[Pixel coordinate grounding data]
■ ■ ■
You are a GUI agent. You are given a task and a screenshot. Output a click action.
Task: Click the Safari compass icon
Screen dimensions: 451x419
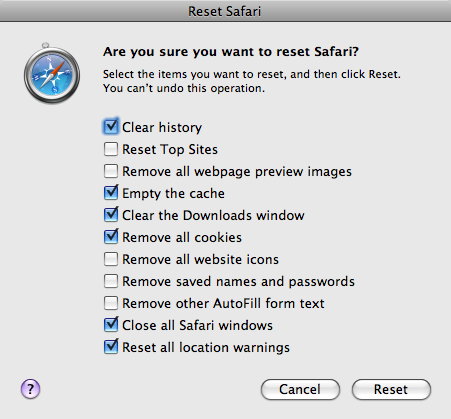[52, 74]
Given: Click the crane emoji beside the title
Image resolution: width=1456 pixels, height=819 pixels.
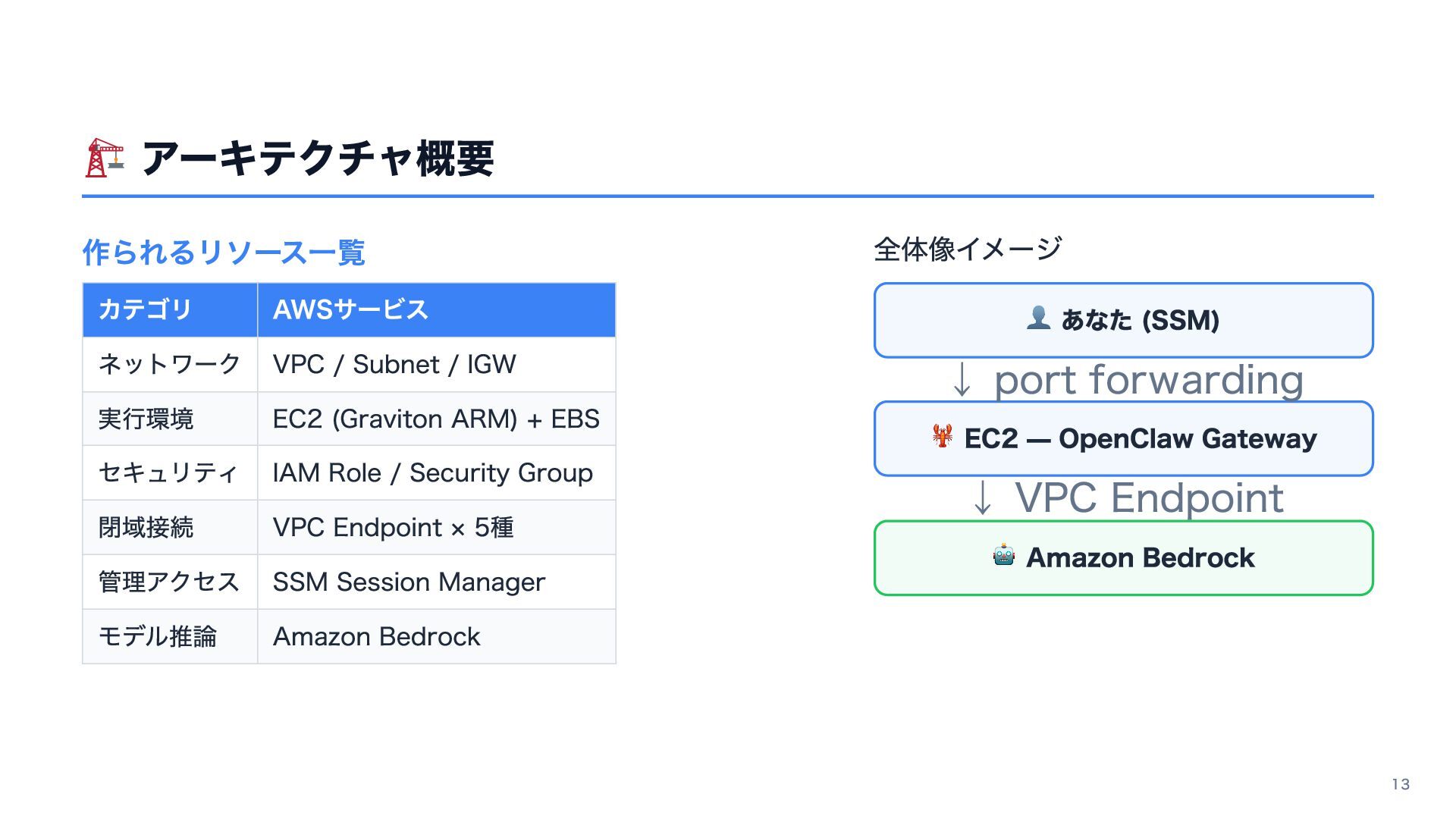Looking at the screenshot, I should [x=104, y=158].
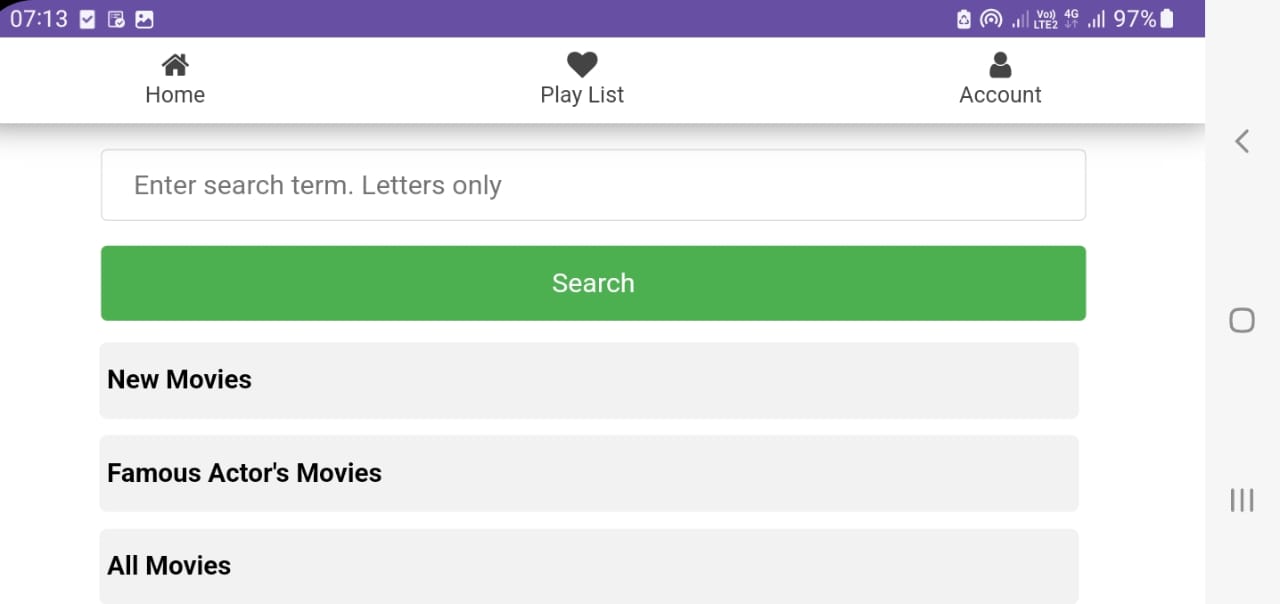
Task: Expand the New Movies section
Action: pos(589,380)
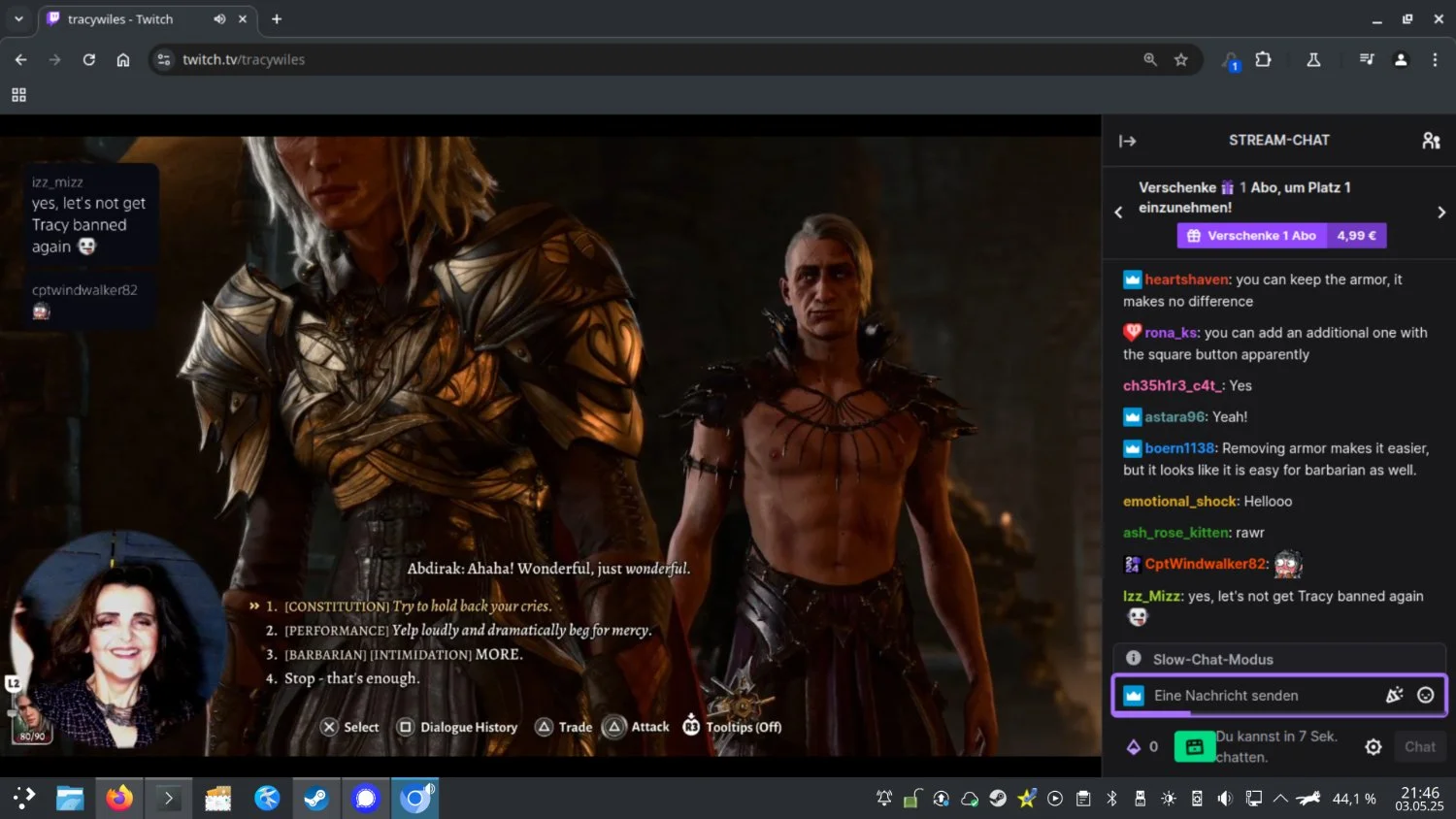Image resolution: width=1456 pixels, height=819 pixels.
Task: Open heartshaven's profile from chat
Action: (x=1186, y=279)
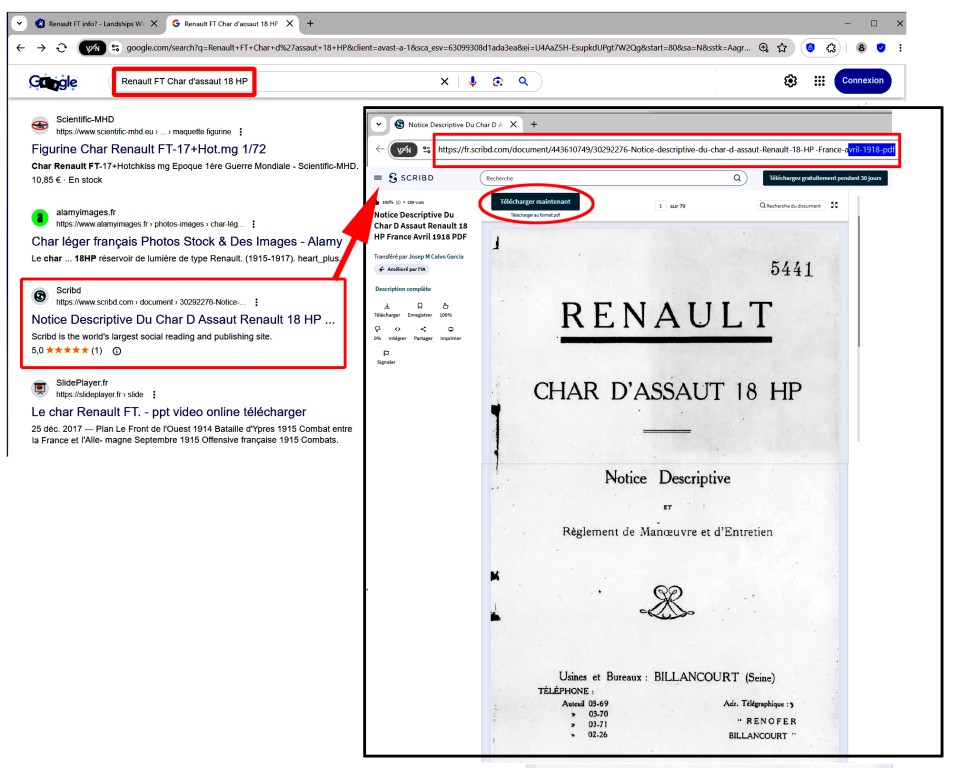Screen dimensions: 953x768
Task: Open the Google apps grid
Action: [819, 81]
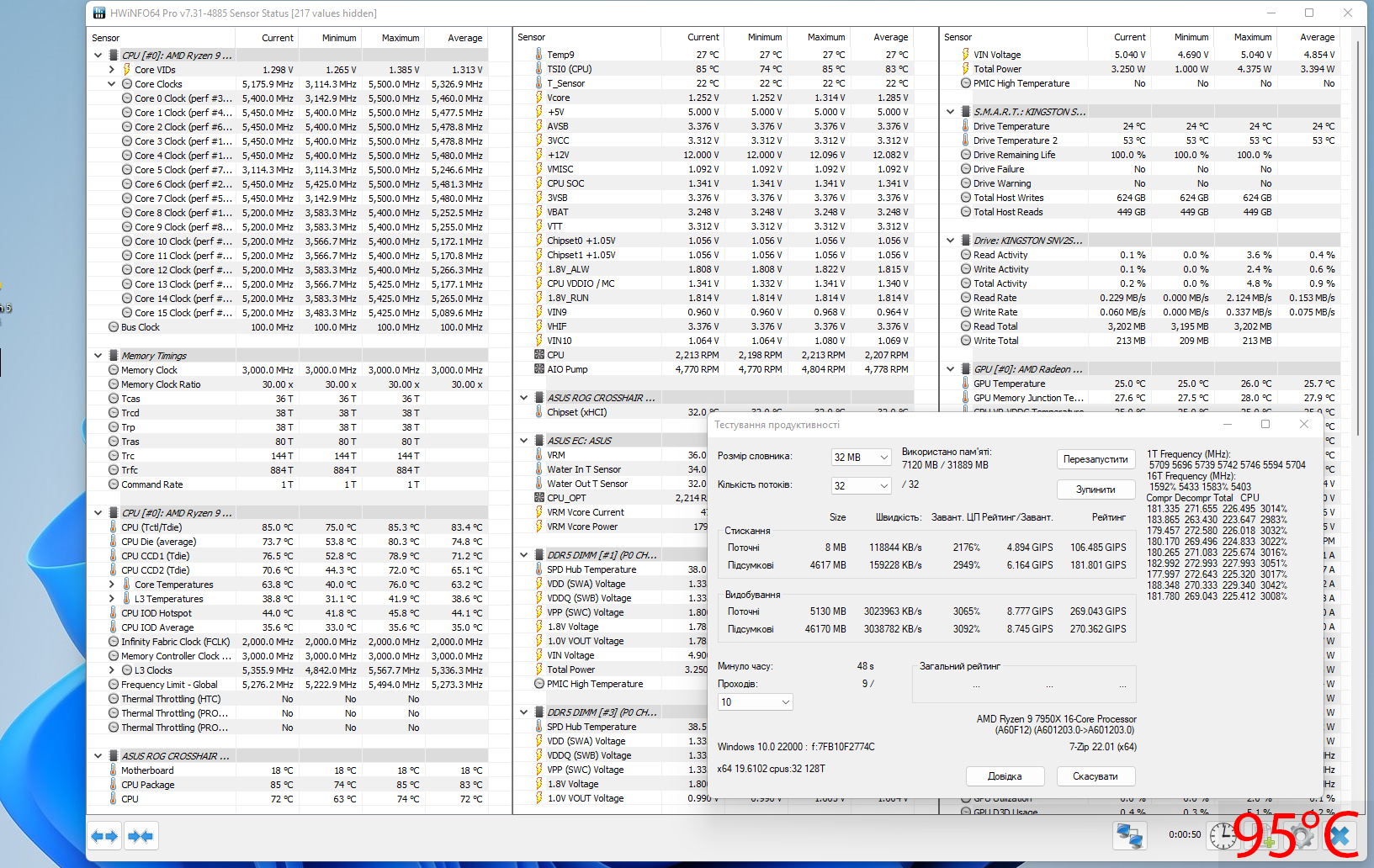This screenshot has height=868, width=1374.
Task: Click the Довідка help button
Action: point(1005,776)
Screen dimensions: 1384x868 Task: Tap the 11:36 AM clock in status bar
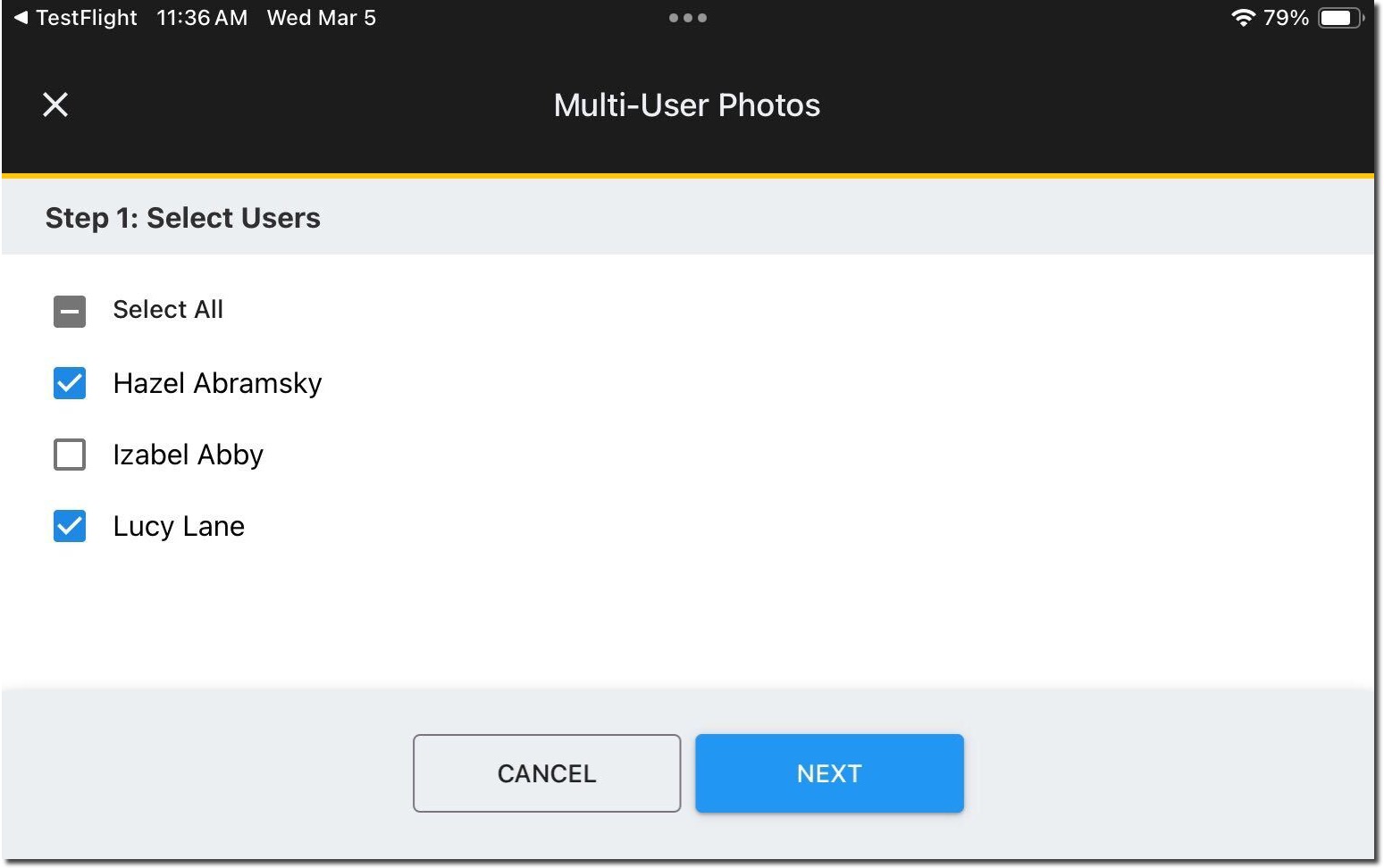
■ ■ ■
* [AIM OF THE TASK]
When the line containing "Task: Click the Safari compass icon" is reached, write out that line and each one after it exactly, ending with the last line of the records; pictures are not copied.

* [SOLUTION]
Task: Click the Safari compass icon
Screen dimensions: 451x419
[52, 74]
Given: Click the crane emoji beside the title
Image resolution: width=1456 pixels, height=819 pixels.
Looking at the screenshot, I should [x=104, y=158].
Task: Expand the New Movies section
Action: pos(589,380)
Image resolution: width=1456 pixels, height=819 pixels.
Task: Open heartshaven's profile from chat
Action: (x=1186, y=279)
Screen dimensions: 953x768
Task: Open the Google apps grid
Action: [819, 81]
This screenshot has height=868, width=1374.
Task: Click the Довідка help button
Action: point(1005,776)
Screen dimensions: 1384x868 Task: Tap the 11:36 AM clock in status bar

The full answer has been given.